Mint Family, Labiatae

Other Names: Basil, Common Basil, Sweet Basil, St. Josephwort, Tulsi, Tulasi, Krishnamul, Kala Tulasi
Parts Used: Leaf, Herb
Active Compounds: Volatile oils (up to 28 percent methyl cinnamate)
History:

Basil has a rich and fanciful history. It had been 'Herb royale' to the French, a sign of love to Italians, and a sacred herb in India. The first century A.D. Roman naturalist Pliny reported that basil relieves flatulence, which had been subsequently proven true. In the Far East, the herb had been used as a cough medicine, and in Africa, it has been used to expel worms. American colonists considered Basil the essential ingredient in a snuff used to ease headaches.

Remedies For

Antispasmodic, appetizer, carminative, galactagogue, stomachic.

The tea made from the leaves of the basil plant is used for nausea, gas pains, and dysentery. Tea made with basil and peppercorns is a folk remedy to reduce fever.

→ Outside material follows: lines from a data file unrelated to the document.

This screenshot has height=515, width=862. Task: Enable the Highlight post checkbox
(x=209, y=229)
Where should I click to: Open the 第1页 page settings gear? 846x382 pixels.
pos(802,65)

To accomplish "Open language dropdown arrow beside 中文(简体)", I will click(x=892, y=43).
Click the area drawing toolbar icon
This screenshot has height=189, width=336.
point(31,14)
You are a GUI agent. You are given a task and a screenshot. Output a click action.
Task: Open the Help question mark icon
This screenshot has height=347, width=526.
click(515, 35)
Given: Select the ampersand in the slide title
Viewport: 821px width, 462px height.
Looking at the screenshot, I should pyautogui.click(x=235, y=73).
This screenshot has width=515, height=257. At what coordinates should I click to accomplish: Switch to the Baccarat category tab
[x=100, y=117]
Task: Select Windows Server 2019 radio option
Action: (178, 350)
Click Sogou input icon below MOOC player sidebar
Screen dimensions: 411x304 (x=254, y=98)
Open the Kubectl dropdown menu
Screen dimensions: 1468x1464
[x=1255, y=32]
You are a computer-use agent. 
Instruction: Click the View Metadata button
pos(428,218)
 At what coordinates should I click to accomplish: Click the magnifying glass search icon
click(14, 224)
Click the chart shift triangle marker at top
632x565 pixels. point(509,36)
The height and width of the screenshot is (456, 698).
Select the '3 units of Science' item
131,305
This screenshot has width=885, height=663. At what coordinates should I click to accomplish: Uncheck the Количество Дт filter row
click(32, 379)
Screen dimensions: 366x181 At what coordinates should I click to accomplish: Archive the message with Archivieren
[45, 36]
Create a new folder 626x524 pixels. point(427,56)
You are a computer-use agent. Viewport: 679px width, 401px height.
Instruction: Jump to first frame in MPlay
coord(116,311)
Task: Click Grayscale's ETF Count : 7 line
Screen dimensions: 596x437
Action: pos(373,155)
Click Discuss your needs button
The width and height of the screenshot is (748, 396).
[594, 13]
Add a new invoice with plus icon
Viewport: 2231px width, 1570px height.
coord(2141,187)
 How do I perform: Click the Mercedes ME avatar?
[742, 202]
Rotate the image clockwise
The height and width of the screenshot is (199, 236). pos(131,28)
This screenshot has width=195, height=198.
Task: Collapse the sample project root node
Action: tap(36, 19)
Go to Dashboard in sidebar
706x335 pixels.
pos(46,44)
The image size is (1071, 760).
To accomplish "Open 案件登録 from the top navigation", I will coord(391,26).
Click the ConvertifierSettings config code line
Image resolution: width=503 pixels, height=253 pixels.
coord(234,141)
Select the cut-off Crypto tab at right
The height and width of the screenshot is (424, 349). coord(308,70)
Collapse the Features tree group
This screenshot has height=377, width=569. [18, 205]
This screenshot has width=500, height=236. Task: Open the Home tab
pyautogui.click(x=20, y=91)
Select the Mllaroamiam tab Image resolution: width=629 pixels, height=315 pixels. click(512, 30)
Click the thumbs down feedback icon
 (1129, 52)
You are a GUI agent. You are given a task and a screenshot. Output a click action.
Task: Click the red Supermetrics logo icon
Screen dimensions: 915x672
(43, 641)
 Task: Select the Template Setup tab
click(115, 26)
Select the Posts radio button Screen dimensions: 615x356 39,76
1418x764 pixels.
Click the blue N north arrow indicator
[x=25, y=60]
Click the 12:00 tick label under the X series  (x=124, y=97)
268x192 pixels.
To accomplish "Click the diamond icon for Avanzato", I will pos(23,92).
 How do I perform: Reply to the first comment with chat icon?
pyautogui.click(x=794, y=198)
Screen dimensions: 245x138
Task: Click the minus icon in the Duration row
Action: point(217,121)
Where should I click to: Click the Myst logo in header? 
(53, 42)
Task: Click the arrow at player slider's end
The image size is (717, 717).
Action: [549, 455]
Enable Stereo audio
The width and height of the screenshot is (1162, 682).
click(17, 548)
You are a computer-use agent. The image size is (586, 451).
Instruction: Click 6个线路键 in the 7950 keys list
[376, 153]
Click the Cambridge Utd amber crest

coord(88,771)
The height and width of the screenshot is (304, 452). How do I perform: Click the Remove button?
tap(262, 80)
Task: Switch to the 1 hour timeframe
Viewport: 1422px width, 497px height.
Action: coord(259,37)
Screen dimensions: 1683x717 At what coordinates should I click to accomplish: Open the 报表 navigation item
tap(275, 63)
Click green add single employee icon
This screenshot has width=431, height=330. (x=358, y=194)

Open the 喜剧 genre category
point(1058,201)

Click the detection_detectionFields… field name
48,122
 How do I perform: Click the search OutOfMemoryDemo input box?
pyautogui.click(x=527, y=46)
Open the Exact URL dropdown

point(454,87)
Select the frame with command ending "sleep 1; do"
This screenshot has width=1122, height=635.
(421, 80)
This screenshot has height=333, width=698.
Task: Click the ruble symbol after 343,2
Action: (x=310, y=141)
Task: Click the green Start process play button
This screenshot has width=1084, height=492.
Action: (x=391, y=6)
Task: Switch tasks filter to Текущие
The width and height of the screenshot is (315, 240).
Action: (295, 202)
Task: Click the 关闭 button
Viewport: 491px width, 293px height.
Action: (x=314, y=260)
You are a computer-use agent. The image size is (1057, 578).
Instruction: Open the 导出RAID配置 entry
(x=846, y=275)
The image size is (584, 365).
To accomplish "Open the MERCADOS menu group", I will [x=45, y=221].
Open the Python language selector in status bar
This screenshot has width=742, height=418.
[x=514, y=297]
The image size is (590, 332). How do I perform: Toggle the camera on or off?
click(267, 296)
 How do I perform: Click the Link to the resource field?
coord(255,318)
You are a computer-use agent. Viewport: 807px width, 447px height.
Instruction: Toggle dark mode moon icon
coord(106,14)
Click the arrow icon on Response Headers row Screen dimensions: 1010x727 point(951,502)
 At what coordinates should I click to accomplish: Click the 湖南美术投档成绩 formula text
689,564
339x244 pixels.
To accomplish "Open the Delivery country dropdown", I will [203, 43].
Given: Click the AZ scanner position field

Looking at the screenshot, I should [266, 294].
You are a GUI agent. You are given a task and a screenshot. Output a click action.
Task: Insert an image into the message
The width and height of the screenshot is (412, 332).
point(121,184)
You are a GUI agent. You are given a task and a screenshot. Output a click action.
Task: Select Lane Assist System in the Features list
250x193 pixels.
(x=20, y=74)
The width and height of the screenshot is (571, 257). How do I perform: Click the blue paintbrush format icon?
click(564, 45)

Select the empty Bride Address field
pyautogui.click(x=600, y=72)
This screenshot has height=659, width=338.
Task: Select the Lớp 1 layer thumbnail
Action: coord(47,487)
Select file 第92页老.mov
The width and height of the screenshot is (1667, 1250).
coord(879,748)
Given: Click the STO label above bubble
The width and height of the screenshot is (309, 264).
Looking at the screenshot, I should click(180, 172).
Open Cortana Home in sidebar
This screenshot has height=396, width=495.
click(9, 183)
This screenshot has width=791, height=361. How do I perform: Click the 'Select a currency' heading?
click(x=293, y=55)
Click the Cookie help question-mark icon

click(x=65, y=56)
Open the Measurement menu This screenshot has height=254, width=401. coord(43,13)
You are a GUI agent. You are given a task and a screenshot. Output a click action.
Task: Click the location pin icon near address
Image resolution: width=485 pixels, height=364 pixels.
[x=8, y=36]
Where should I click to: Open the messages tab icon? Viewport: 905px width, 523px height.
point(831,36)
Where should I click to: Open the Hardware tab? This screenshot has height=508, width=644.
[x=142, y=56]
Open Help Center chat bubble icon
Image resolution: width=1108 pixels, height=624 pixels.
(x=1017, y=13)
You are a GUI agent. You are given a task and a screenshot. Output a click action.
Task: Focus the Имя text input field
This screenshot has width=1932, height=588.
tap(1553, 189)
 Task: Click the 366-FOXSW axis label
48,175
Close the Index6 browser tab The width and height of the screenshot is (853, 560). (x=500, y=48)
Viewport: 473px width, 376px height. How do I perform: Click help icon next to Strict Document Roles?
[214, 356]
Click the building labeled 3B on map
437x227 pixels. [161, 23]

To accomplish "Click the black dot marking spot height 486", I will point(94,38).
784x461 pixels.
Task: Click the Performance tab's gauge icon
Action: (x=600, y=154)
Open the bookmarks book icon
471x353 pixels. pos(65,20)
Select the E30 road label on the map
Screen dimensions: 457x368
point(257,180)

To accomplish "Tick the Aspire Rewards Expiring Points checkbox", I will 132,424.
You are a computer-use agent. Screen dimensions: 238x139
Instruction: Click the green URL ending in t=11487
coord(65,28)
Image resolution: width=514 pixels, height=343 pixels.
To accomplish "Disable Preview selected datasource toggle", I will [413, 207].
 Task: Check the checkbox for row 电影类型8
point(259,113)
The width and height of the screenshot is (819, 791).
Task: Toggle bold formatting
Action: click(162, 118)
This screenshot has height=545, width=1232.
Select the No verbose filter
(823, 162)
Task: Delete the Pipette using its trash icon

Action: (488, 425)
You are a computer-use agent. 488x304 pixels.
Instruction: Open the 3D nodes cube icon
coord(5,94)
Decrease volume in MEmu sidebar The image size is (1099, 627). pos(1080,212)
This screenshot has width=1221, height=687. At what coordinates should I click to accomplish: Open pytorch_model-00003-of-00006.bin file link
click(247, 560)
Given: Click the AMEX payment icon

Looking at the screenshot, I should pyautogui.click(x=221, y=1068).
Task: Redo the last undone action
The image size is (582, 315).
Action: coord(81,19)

Basil is antispasmodic, appetizer, carminative, galactagogue, and stomachic. Basil is vary useful for ailments affecting stomach and the related organs. It is used for stomach cramps, gastric catarrh, vomiting, intestinal catarrh, constipation, and enteritis. It had been sometimes used for whooping cough as an antispasmodic.

Ayurvedic Applications:

Action: Antibacterial, antiseptic, antispasmodic, diaphoretic, febrifuge, nervine

Uses: Coughs, colds, fevers, headaches, lung problems, abdominal distention, absorption, arthritis, colon (air excess), memory, nasal congestion, nerve tissue strengthening, purifies the air; sinus congestion, clears the lungs, heart tonic; it frees ozone from sun's rays and oxygenates the body, cleanses and clears the brain and nerves; relieves depression and the effects of poisons; difficult urination, prevents the accumulation of fat in the body (especially for women after menopause), obstinate skin diseases, arthritis, rheumatism, first stages of many .cancers, builds the immune system. Tulsi contains trace mineral copper (organic form), needed to absorb iron.

Description:

An annual plant found wild in the tropical and subtropical regions of the world. The bushy stems grows to 1 to 2 feet high. The toothed leaves are often purplish hued. The flowers vary in color from white to red, sometimes with a tinge of purple, appear from June to September. The plant emits a spicy scent when bruised. This plant is an important ayurvedic herb. It is grown near Indian houses. It is believed to purify air by discharging negative ions. The plant is also believed to possess spiritual powers. For example, it opens heart and mind, gives love, devotion, faith, compassion, and clarity; cleanses the aura and it is believed to give Divine protection in the Hindu Vedas. It is one of the two most sacred plants in India.

Dosage:

Juice, infusion, powder, ghee

Steep 1 tsp of dried herb in 1/2 cup water. Take 1 to 1-1/2 cups a day, mouthful at a time. Can be sweetened with honey if taken for cough.

Safety:

US: Generally recognized as safe
UK - General sales list
Canada- approved as an over-the-counter drug
France: Traditional Medicine
Germany: Not yet Commission E approved.